* How to complete this task
The required output is the lines below from the line containing "[ULMA Packaging] (97, 70)" to the line containing "Technischer Kundendienst (620, 591)", inclusive, retyped exactly. No other lines belong in it.

*** Given entries ***

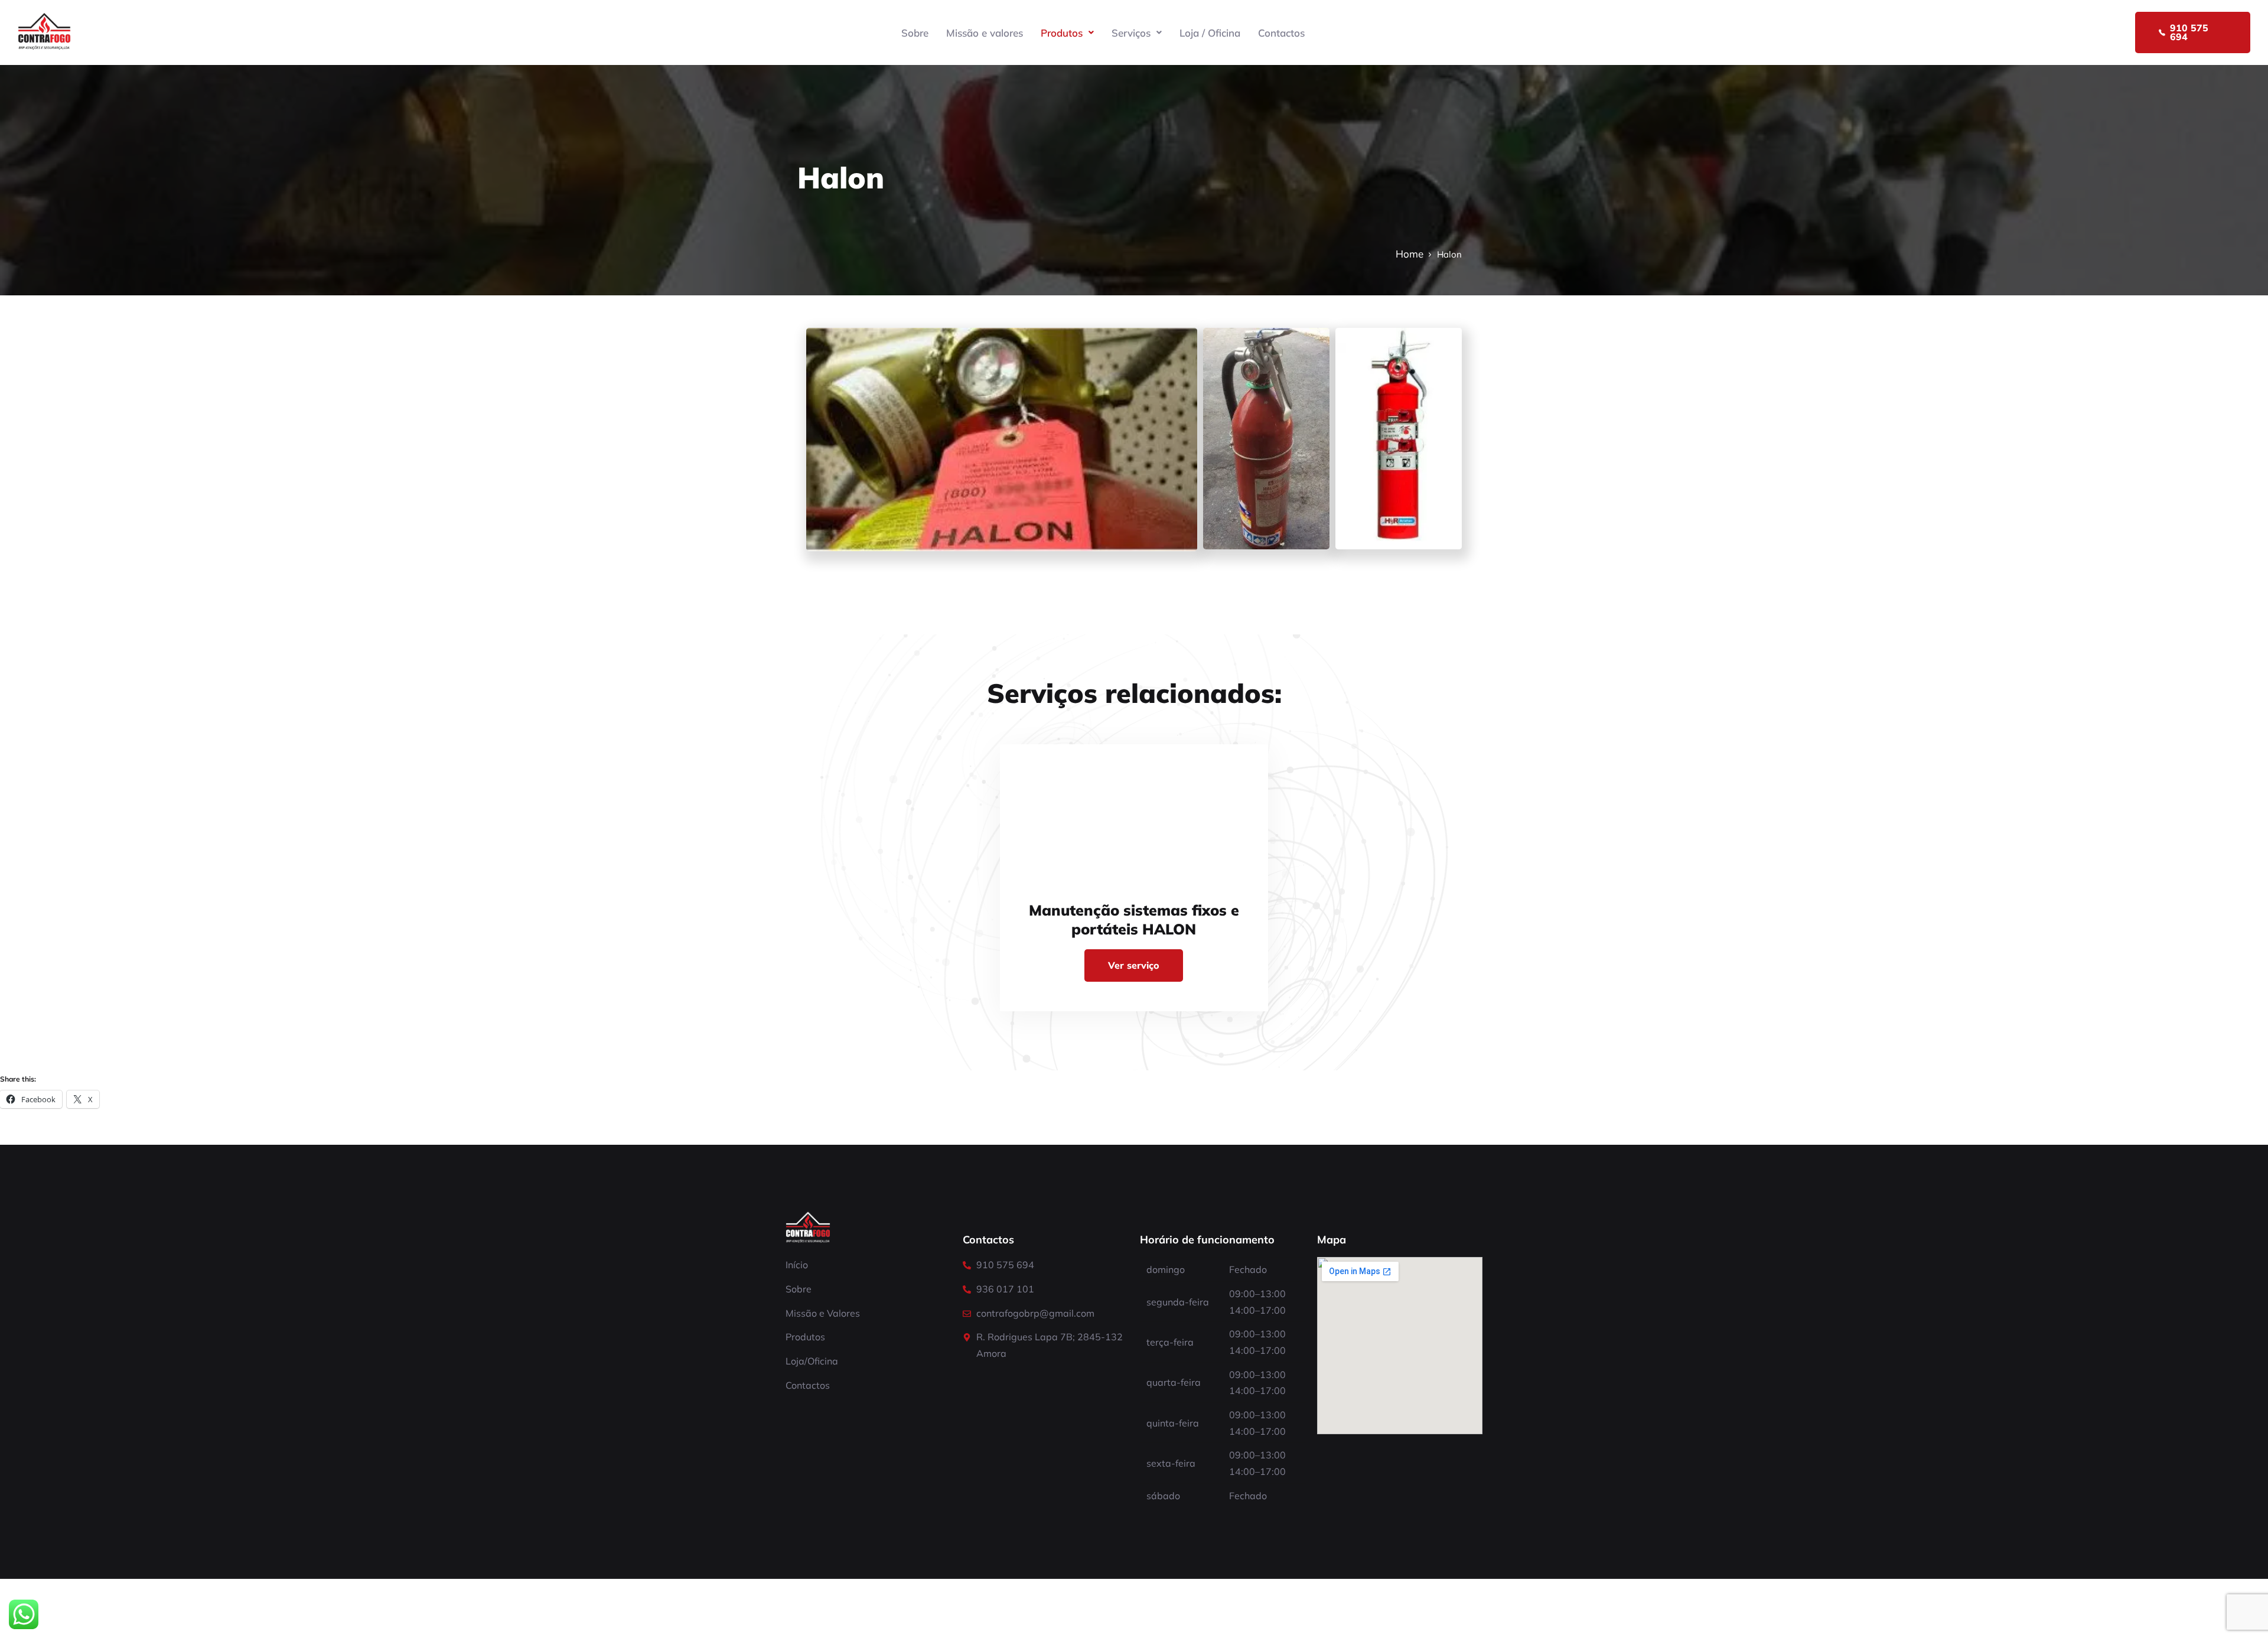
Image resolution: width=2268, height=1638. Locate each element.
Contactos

*** End of Given entries ***
*** Given entries ***

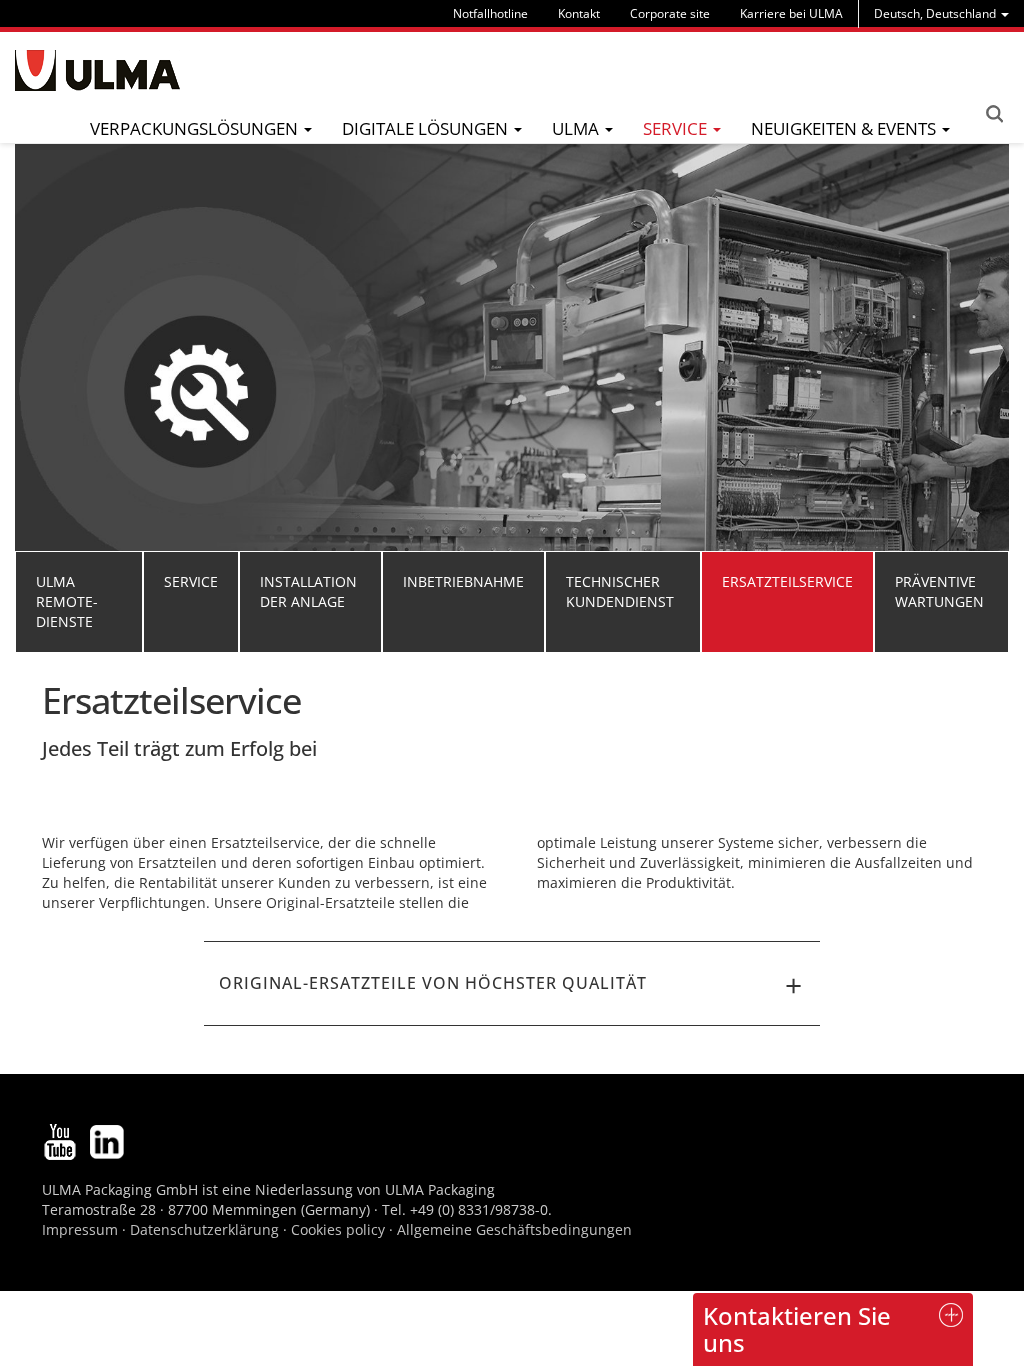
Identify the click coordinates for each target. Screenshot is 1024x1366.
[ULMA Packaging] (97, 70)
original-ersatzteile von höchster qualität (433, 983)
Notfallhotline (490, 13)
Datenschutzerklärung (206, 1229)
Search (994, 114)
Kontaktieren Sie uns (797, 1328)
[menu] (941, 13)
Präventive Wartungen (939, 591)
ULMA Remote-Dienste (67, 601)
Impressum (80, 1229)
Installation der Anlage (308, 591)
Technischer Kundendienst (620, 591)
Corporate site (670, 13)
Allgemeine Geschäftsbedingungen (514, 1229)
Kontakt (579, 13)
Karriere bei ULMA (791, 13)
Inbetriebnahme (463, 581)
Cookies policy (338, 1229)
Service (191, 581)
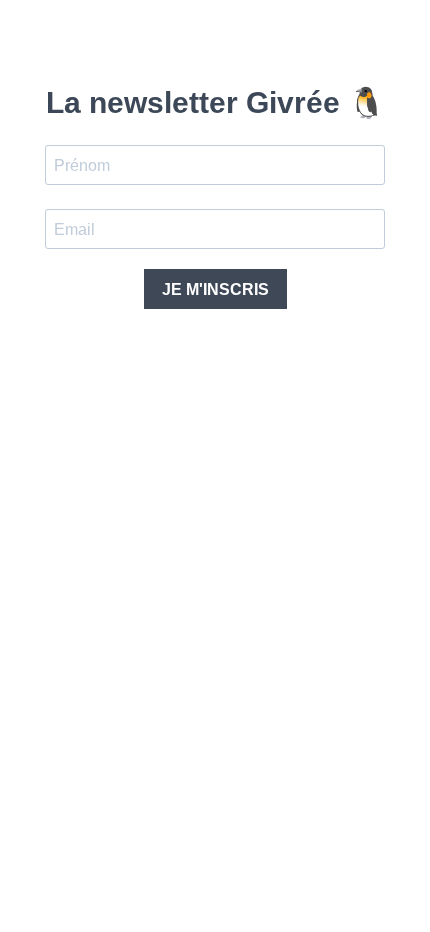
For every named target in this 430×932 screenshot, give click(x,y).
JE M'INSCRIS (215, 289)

*** End of Given entries ***

* Output
[ULMA Packaging] (97, 70)
original-ersatzteile von höchster qualität (433, 983)
Notfallhotline (490, 13)
Datenschutzerklärung (206, 1229)
Search (994, 114)
Kontaktieren Sie uns (797, 1328)
[menu] (941, 13)
Präventive Wartungen (939, 591)
ULMA Remote-Dienste (67, 601)
Impressum (80, 1229)
Installation der Anlage (308, 591)
Technischer Kundendienst (620, 591)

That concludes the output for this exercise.